Quote:And you don't need to take my word for it, take a look, it's in a book, such as Richard Dawkin's "The Selfish Gene". I've been reading all manner of web sites from various biologists and they all agree with the same thing. There is NO awareness at the gene level of what's going on. It's all blind. Another book to illustrate the point would be "the blind watchmaker".
Proteins unaware? I'm not familiar with their works but I am familiar with some current writings. DNA is very much aware as it is a living thing. It doesn't think or feel pain, but it is alive. It's not just molecules like air is just molecules, of course you could say everything is 'just molecules' but that would be confusing. DNA or rather chromosomes are just as much a part of a living thing as an organ. An organ is alive, your stummy as an example. Stummies by themselves are balloons of fleshy sacks but as part of the animal it becomes a living thing. Pulsating and doing its best to leak on our chewed food and squish it in to paste. chromosomes in a cell are like its reproductive organs. A cell without chromosomes is a cell doomed. The very aticle you linked to suggests that there is some kind of awareness, at least, to transcribe the events of the body like the cell's personal secretary.
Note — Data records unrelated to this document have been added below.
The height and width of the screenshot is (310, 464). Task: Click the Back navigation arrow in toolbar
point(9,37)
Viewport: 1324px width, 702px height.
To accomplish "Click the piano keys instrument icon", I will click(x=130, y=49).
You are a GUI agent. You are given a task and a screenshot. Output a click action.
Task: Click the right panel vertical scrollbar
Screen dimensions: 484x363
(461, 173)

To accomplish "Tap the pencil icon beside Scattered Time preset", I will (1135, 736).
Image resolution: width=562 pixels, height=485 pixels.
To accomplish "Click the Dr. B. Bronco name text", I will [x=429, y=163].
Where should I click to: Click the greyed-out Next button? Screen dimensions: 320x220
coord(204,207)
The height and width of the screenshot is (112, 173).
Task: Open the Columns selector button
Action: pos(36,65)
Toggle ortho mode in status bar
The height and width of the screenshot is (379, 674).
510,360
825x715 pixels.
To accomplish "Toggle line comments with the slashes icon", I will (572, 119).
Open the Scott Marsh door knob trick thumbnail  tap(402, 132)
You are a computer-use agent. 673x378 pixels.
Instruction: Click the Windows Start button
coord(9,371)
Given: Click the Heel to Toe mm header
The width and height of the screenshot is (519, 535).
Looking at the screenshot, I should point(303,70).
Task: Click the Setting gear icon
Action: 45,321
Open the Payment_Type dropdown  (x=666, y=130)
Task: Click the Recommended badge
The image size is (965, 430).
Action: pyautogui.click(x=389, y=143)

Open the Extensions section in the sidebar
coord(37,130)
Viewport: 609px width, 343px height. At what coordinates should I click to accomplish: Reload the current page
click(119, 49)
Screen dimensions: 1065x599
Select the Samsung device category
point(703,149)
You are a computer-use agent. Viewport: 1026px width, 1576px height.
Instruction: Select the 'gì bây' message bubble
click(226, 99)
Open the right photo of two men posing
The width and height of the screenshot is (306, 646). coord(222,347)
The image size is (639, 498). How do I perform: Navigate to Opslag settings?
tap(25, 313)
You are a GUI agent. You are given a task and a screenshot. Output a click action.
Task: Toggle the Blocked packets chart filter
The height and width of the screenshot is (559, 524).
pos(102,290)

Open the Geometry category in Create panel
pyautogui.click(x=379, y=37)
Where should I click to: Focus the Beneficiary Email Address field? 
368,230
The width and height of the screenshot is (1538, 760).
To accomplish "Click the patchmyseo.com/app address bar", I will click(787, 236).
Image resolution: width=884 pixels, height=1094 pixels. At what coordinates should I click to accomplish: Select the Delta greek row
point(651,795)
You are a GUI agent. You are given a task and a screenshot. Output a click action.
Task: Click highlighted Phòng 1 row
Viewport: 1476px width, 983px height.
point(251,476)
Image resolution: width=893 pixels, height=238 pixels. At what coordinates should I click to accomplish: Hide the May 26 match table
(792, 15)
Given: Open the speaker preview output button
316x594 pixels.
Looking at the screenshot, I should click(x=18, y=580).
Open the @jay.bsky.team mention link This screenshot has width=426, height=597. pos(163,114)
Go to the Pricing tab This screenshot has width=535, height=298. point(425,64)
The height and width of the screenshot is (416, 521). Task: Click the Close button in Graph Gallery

Quote:But, it is NOT totally random. The mutations are pretty much random occurances, this is true. However, selection is anything but random. The natural selection part is what does the work.
If it were random occurrences, we'd be fucked. No joke, we'd not even resemble human beings. In the 4 million years or so of our species with the steel grip we take to life, no natural predators, a social system where our genetically defunct are cared for and even when a mother is born with a faulty womb that 'runs in the family' her egg can still be fertilized to create a baby outside her body. If mutations happened randomly and became part of us permanently if our survivability lets us pass it on... we'd be the most retarded life on this planet. That theory of randomness only works if you have that key to natural selection. A green lizard survives better in the forest than a purple one, so the purple ones get eaten and never get a chance to mate and the green ones live on and make more green. Great, now explain human beings. We care for our purple ones and help them survive. For at least the past 2 million years we do everything our power to keep our kids alive, even if their own DNA tries to kill them. It is not random at all and natural selection is an extremely broken theory.